クスリの副作用が大きい病気 介護者が自分の心を守には?

 

認知症とは異なりますが、ASL(筋萎縮性側索硬化症)になった知人の話になります。

 

この方はASLのため、処方された薬の副作用で精神状態が大きく変化する方でした。

 

もちろん、症状は人によって違うのですが、ある時は敬語で話をして下さって、穏やかな時間を過ごしているかと思えば、ある時は「てめえ!」「ばかやろう!」と物を投げつけられたりと、まるで別人のよう。

いつも顔を見るまではその日の精神状態が分かりませんでした。




 

副作用とは分かっていても、その薬を飲まなければ全身が硬直してしまい、自力で動けなくなって食事もできなくなってしまうんです。

 

そして、薬が効かなくなってくると、副作用を覚悟の上、さらに強い薬を飲むようになりました。

 

ご主人の話では、薬が効いている時に目を離した時、一人でファミレスに入ってしまい、店内で体が硬直状態になって帰れなくなる事がしばしばあったそうです。

 

浴びせかけられる暴言 耐えきれず怒りの矛先を壁に!

 

この方には認知症の病名は記載されていませんでしたが、言っていい事と悪い事の区別がつかない状態でした。

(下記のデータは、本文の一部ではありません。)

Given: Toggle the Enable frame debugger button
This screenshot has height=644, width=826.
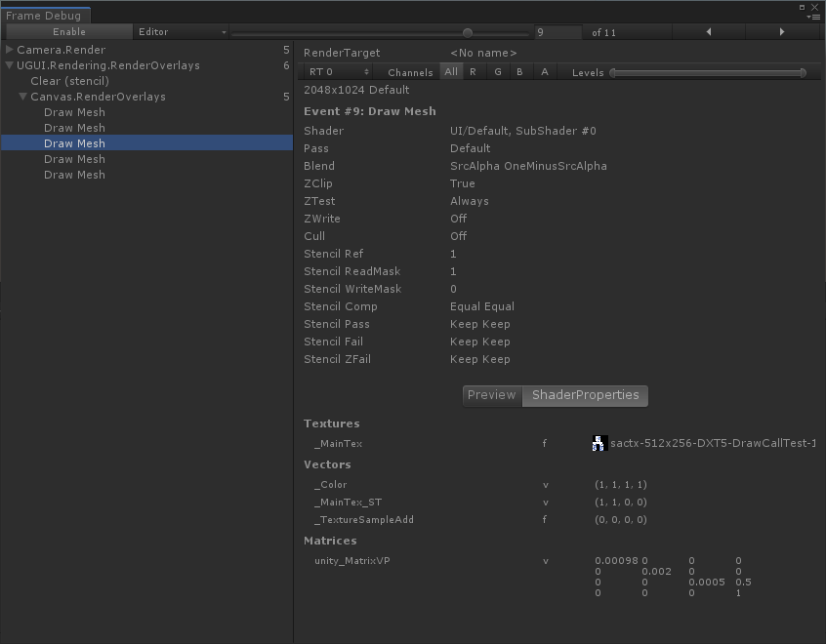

御主人にとっては耐えられない時があり、ある日私が行くと、壁に大きな穴が空いている事がありました。

 

 

この凹みはなんだろう?と思ったのですが、御主人に聞くと、
「これね、うちの奥さんを殴りそうになって、その手を壁に向けたの」と言っていました。

 

もともとは礼儀正しくて、人を思いやる心優しい奥さん。
ご主人を支えているのはたくさんの思い出と、調子のいい時の奥さんの様子。

 

「この間はいつもの看護師さんが休みで、若い看護師さんが来てくれたんだけど、俺の浮気相手だと思って大変だったんだよ」という話もありました。

 

もちろん、御主人に浮気なんてできる余裕はありません。
時間的にも精神的にも、毎日いっぱいいっぱい。

 

 

ご近所さんや親戚の方が、よく、ご飯の差し入れをしていたので、食事に困る事はありませんでしたが、御主人にとっては、浮気なんてする時間があれば少しでも寝たいようでした。

 

「機嫌が悪くなると何をするか分からないから、手の届く所に危ないものは置いていないんだ」と、御主人。




 

介護者は犠牲者ではない! 自分の心を守る事も大切に!

 

そして、何年もそのような生活を続けながらご主人が考えたのは、自分を守る事の大切さ。
ご主人は、他人が家に上がる事に抵抗がありましたが、介護サービスをできるだけ利用し、デイサービスで奥さんが外出する機会も作ってみました。

 

奥さんが暴言を吐く時は、奥さんから離れて2階に上がり、奥さんが落ち着くまで待つようにもなりました。

 

静かになってから奥さんの部屋に入ると、ベッドまわりのティッシュケースや枕などが散らかっているらしく、それを片付けてから、のんびり一緒にテレビを観るようになったそうです。

 

「愚痴を言っても何か変わるわけではないし、よその夫婦がどういう生活をしているかなんて知らないしさ。うちはうちで、少しでも二人でのんびり過ごせる時間があればいいと思ってる。うちの奥さんには俺しかいないしね」

その「うちの奥さんには俺しかいない」という言葉には、御主人にとっても奥さんが人生の中心にあるような思いを感じました。

 

 

自分を守る事は奥さんを守る事でもあり、薬の副作用でヒステリーを起こした時は、目の前にいてなだめようとしてもヒステリーは簡単におさまりません。

ヒステリーの原因が元気な御主人の姿だったりするので、奥さんの視界から外れる事もいい選択だったのでしょう。

私は引っ越してから、奥さんに会いに行く事はなくなりましたが、今でも二人が一緒にテレビを観ながら、ゆったり会話している声が聞こえてくるようです。